[Stored items]
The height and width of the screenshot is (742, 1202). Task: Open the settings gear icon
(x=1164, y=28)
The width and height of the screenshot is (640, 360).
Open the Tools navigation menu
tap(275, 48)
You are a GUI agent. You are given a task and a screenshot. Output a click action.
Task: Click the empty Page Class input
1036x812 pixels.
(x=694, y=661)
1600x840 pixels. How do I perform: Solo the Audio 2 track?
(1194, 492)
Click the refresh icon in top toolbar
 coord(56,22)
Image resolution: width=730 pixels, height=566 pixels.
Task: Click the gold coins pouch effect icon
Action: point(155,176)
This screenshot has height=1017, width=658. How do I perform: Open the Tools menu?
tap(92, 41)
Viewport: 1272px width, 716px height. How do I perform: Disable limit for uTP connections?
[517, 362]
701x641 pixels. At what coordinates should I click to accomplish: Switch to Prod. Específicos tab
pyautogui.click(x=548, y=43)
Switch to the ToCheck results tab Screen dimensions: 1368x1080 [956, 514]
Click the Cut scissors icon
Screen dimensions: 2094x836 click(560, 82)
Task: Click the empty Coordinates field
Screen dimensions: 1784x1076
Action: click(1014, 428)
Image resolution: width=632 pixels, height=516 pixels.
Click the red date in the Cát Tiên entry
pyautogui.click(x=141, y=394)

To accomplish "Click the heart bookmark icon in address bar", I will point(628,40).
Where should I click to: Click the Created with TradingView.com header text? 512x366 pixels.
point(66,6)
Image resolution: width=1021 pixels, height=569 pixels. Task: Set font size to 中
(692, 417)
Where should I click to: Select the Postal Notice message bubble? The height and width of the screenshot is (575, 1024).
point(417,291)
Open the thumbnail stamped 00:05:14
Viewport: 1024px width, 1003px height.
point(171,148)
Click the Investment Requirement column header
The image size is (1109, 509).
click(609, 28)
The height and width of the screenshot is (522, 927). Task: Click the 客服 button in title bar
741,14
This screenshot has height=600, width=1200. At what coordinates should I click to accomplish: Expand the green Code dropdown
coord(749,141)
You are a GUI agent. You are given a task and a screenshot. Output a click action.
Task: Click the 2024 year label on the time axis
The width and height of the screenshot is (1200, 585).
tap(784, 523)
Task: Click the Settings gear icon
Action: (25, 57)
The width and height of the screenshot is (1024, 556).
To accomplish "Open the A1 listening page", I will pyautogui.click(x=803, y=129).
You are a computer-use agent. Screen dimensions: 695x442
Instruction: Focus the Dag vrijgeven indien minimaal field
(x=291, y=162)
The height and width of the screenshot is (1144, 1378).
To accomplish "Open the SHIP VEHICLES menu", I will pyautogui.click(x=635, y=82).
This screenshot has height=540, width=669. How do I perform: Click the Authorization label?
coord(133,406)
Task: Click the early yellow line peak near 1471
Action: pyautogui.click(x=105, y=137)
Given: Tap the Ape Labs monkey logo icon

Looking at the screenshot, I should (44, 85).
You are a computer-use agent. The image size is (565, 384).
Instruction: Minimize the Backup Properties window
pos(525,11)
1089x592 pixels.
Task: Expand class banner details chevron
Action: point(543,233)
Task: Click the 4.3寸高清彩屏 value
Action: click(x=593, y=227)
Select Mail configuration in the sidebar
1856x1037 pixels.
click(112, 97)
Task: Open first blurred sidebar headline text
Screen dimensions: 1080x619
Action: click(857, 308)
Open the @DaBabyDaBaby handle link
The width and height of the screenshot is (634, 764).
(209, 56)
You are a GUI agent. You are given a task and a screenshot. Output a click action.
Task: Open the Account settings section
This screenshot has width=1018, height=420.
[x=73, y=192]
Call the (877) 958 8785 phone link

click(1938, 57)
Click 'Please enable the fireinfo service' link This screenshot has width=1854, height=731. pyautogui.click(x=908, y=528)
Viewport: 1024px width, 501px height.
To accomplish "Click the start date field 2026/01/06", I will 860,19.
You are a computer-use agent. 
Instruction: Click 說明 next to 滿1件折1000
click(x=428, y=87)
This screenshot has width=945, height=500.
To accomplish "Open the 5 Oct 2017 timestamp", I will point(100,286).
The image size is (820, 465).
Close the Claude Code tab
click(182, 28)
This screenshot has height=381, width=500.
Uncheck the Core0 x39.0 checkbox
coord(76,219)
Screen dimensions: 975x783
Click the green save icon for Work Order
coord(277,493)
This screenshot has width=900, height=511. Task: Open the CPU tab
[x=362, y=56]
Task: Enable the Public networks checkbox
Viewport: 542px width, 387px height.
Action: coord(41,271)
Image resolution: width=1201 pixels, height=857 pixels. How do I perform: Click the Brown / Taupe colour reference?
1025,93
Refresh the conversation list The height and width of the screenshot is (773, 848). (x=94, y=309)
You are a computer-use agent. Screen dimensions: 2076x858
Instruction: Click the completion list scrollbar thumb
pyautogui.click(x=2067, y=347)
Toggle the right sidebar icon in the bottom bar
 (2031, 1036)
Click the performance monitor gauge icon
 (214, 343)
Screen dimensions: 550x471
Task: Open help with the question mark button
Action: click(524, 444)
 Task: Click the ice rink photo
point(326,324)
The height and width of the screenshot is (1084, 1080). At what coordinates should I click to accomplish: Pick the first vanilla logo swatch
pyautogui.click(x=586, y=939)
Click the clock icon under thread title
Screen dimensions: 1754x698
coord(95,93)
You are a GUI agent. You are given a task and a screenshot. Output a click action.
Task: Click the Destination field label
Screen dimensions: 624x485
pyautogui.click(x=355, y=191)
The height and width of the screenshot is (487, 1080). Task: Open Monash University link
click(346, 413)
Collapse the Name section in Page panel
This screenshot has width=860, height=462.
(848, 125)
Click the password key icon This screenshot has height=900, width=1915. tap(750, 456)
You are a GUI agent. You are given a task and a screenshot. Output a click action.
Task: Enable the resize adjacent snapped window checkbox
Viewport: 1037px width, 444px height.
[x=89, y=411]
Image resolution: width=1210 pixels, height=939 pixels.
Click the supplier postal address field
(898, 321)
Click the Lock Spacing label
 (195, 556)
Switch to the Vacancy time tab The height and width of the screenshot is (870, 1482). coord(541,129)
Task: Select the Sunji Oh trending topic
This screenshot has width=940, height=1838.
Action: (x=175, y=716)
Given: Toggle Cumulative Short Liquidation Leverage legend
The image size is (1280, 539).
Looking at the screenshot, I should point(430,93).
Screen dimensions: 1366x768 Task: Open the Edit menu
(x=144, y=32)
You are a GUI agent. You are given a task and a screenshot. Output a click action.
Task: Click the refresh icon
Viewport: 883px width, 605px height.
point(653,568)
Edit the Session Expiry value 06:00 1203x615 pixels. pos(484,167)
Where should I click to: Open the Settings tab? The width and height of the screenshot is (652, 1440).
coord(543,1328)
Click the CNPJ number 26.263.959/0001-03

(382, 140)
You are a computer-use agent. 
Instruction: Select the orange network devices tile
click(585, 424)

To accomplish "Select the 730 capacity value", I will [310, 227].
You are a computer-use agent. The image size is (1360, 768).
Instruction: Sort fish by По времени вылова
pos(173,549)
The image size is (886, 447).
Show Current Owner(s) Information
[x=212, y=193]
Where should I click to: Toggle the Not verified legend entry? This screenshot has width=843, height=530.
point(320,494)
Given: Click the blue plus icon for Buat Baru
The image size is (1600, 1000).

[Try it] Each line above must be reproduced exactly as it stands.

[Expected answer]
The height and width of the screenshot is (742, 1202). Task: Open the settings gear icon
(x=1164, y=28)
The width and height of the screenshot is (640, 360).
Open the Tools navigation menu
tap(275, 48)
You are a GUI agent. You are given a task and a screenshot. Output a click action.
Task: Click the empty Page Class input
1036x812 pixels.
(x=694, y=661)
1600x840 pixels. How do I perform: Solo the Audio 2 track?
(1194, 492)
Click the refresh icon in top toolbar
 coord(56,22)
Image resolution: width=730 pixels, height=566 pixels.
Task: Click the gold coins pouch effect icon
Action: point(155,176)
This screenshot has height=1017, width=658. How do I perform: Open the Tools menu?
tap(92, 41)
Viewport: 1272px width, 716px height. How do I perform: Disable limit for uTP connections?
[517, 362]
701x641 pixels. At what coordinates should I click to accomplish: Switch to Prod. Específicos tab
pyautogui.click(x=548, y=43)
Switch to the ToCheck results tab Screen dimensions: 1368x1080 [956, 514]
Click the Cut scissors icon
Screen dimensions: 2094x836 click(560, 82)
Task: Click the empty Coordinates field
Screen dimensions: 1784x1076
Action: click(1014, 428)
Image resolution: width=632 pixels, height=516 pixels.
Click the red date in the Cát Tiên entry
pyautogui.click(x=141, y=394)

To accomplish "Click the heart bookmark icon in address bar", I will point(628,40).
Where should I click to: Click the Created with TradingView.com header text? 512x366 pixels.
point(66,6)
Image resolution: width=1021 pixels, height=569 pixels. Task: Set font size to 中
(692, 417)
Where should I click to: Select the Postal Notice message bubble? The height and width of the screenshot is (575, 1024).
point(417,291)
Open the thumbnail stamped 00:05:14
Viewport: 1024px width, 1003px height.
point(171,148)
Click the Investment Requirement column header
The image size is (1109, 509).
click(609, 28)
The height and width of the screenshot is (522, 927). Task: Click the 客服 button in title bar
741,14
This screenshot has height=600, width=1200. At what coordinates should I click to accomplish: Expand the green Code dropdown
coord(749,141)
You are a GUI agent. You are given a task and a screenshot. Output a click action.
Task: Click the 2024 year label on the time axis
The width and height of the screenshot is (1200, 585).
tap(784, 523)
Task: Click the Settings gear icon
Action: (25, 57)
The width and height of the screenshot is (1024, 556).
To accomplish "Open the A1 listening page", I will pyautogui.click(x=803, y=129).
You are a computer-use agent. Screen dimensions: 695x442
Instruction: Focus the Dag vrijgeven indien minimaal field
(x=291, y=162)
The height and width of the screenshot is (1144, 1378).
To accomplish "Open the SHIP VEHICLES menu", I will pyautogui.click(x=635, y=82).
This screenshot has height=540, width=669. How do I perform: Click the Authorization label?
coord(133,406)
Task: Click the early yellow line peak near 1471
Action: pyautogui.click(x=105, y=137)
Given: Tap the Ape Labs monkey logo icon

Looking at the screenshot, I should (44, 85).
You are a computer-use agent. The image size is (565, 384).
Instruction: Minimize the Backup Properties window
pos(525,11)
1089x592 pixels.
Task: Expand class banner details chevron
Action: point(543,233)
Task: Click the 4.3寸高清彩屏 value
Action: click(x=593, y=227)
Select Mail configuration in the sidebar
1856x1037 pixels.
click(112, 97)
Task: Open first blurred sidebar headline text
Screen dimensions: 1080x619
Action: click(857, 308)
Open the @DaBabyDaBaby handle link
The width and height of the screenshot is (634, 764).
(209, 56)
You are a GUI agent. You are given a task and a screenshot. Output a click action.
Task: Open the Account settings section
This screenshot has width=1018, height=420.
[x=73, y=192]
Call the (877) 958 8785 phone link

click(1938, 57)
Click 'Please enable the fireinfo service' link This screenshot has width=1854, height=731. pyautogui.click(x=908, y=528)
Viewport: 1024px width, 501px height.
To accomplish "Click the start date field 2026/01/06", I will 860,19.
You are a computer-use agent. 
Instruction: Click 說明 next to 滿1件折1000
click(x=428, y=87)
This screenshot has width=945, height=500.
To accomplish "Open the 5 Oct 2017 timestamp", I will point(100,286).
The image size is (820, 465).
Close the Claude Code tab
click(182, 28)
This screenshot has height=381, width=500.
Uncheck the Core0 x39.0 checkbox
coord(76,219)
Screen dimensions: 975x783
Click the green save icon for Work Order
coord(277,493)
This screenshot has width=900, height=511. Task: Open the CPU tab
[x=362, y=56]
Task: Enable the Public networks checkbox
Viewport: 542px width, 387px height.
Action: coord(41,271)
Image resolution: width=1201 pixels, height=857 pixels. How do I perform: Click the Brown / Taupe colour reference?
1025,93
Refresh the conversation list The height and width of the screenshot is (773, 848). (x=94, y=309)
You are a computer-use agent. Screen dimensions: 2076x858
Instruction: Click the completion list scrollbar thumb
pyautogui.click(x=2067, y=347)
Toggle the right sidebar icon in the bottom bar
 (2031, 1036)
Click the performance monitor gauge icon
 (214, 343)
Screen dimensions: 550x471
Task: Open help with the question mark button
Action: click(524, 444)
 Task: Click the ice rink photo
point(326,324)
The height and width of the screenshot is (1084, 1080). At what coordinates should I click to accomplish: Pick the first vanilla logo swatch
pyautogui.click(x=586, y=939)
Click the clock icon under thread title
Screen dimensions: 1754x698
coord(95,93)
You are a GUI agent. You are given a task and a screenshot. Output a click action.
Task: Click the Destination field label
Screen dimensions: 624x485
pyautogui.click(x=355, y=191)
The height and width of the screenshot is (487, 1080). Task: Open Monash University link
click(346, 413)
Collapse the Name section in Page panel
This screenshot has width=860, height=462.
(848, 125)
Click the password key icon This screenshot has height=900, width=1915. tap(750, 456)
You are a GUI agent. You are given a task and a screenshot. Output a click action.
Task: Enable the resize adjacent snapped window checkbox
Viewport: 1037px width, 444px height.
[x=89, y=411]
Image resolution: width=1210 pixels, height=939 pixels.
Click the supplier postal address field
(898, 321)
Click the Lock Spacing label
 (195, 556)
Switch to the Vacancy time tab The height and width of the screenshot is (870, 1482). coord(541,129)
Task: Select the Sunji Oh trending topic
This screenshot has width=940, height=1838.
Action: (x=175, y=716)
Given: Toggle Cumulative Short Liquidation Leverage legend
The image size is (1280, 539).
Looking at the screenshot, I should point(430,93).
Screen dimensions: 1366x768 Task: Open the Edit menu
(x=144, y=32)
You are a GUI agent. You are given a task and a screenshot. Output a click action.
Task: Click the refresh icon
Viewport: 883px width, 605px height.
point(653,568)
Edit the Session Expiry value 06:00 1203x615 pixels. pos(484,167)
Where should I click to: Open the Settings tab? The width and height of the screenshot is (652, 1440).
coord(543,1328)
Click the CNPJ number 26.263.959/0001-03

(382, 140)
You are a computer-use agent. 
Instruction: Select the orange network devices tile
click(585, 424)

To accomplish "Select the 730 capacity value", I will [310, 227].
You are a computer-use agent. The image size is (1360, 768).
Instruction: Sort fish by По времени вылова
pos(173,549)
The image size is (886, 447).
Show Current Owner(s) Information
[x=212, y=193]
Where should I click to: Toggle the Not verified legend entry? This screenshot has width=843, height=530.
point(320,494)
Given: Click the blue plus icon for Buat Baru
The image size is (1600, 1000).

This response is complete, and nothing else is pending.